Item coordinate data:
# # #

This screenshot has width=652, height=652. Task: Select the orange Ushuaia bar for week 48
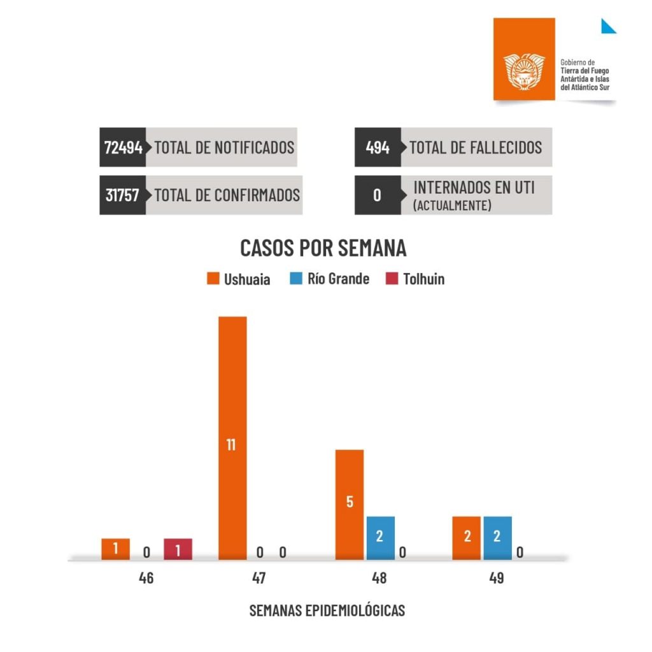(350, 504)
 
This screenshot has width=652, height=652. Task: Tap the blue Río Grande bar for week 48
(380, 537)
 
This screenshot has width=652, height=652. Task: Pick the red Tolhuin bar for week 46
(178, 549)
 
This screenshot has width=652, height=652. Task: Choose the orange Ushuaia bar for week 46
(115, 549)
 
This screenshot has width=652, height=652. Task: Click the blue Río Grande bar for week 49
(497, 537)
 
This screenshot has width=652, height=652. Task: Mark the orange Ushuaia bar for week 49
(467, 537)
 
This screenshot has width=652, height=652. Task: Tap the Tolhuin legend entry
(415, 279)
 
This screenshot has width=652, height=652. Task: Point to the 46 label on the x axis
(146, 579)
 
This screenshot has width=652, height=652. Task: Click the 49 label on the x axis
(497, 579)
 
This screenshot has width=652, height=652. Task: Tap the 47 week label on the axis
(259, 579)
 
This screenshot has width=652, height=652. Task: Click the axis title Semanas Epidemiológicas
(327, 610)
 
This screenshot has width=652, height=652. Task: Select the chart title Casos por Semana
(323, 248)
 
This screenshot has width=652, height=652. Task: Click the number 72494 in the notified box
(124, 148)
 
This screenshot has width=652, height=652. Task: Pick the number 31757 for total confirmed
(122, 195)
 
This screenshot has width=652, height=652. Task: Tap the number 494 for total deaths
(378, 148)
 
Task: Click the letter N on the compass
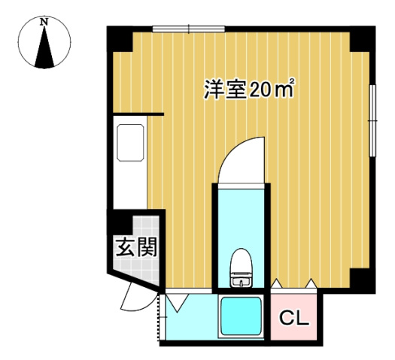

# # #

SHORT PROBLEM. Switch every "Río Grande" in the rows above to "Rio Grande" and reproduce all the rows otherwise unchanged. Leave out the pictures.

RESPONSE FOR THIS EXERCISE.
This screenshot has width=652, height=652. Task: Select the orange Ushuaia bar for week 48
(350, 504)
 
This screenshot has width=652, height=652. Task: Tap the blue Rio Grande bar for week 48
(380, 537)
 
This screenshot has width=652, height=652. Task: Pick the red Tolhuin bar for week 46
(178, 549)
 
This screenshot has width=652, height=652. Task: Choose the orange Ushuaia bar for week 46
(115, 549)
 
This screenshot has width=652, height=652. Task: Click the blue Rio Grande bar for week 49
(497, 537)
 
This screenshot has width=652, height=652. Task: Mark the orange Ushuaia bar for week 49
(467, 537)
 
This screenshot has width=652, height=652. Task: Tap the Tolhuin legend entry
(415, 279)
 
This screenshot has width=652, height=652. Task: Point to the 46 label on the x axis
(146, 579)
 
This screenshot has width=652, height=652. Task: Click the 49 label on the x axis
(497, 579)
 
This screenshot has width=652, height=652. Task: Tap the 47 week label on the axis
(259, 579)
 
This screenshot has width=652, height=652. Task: Click the axis title Semanas Epidemiológicas
(327, 610)
 
This screenshot has width=652, height=652. Task: Select the chart title Casos por Semana
(323, 248)
 
This screenshot has width=652, height=652. Task: Click the number 72494 in the notified box
(124, 148)
 
This screenshot has width=652, height=652. Task: Pick the number 31757 for total confirmed
(122, 195)
 
This screenshot has width=652, height=652. Task: Tap the number 494 for total deaths
(378, 148)
 
Task: Click the letter N on the compass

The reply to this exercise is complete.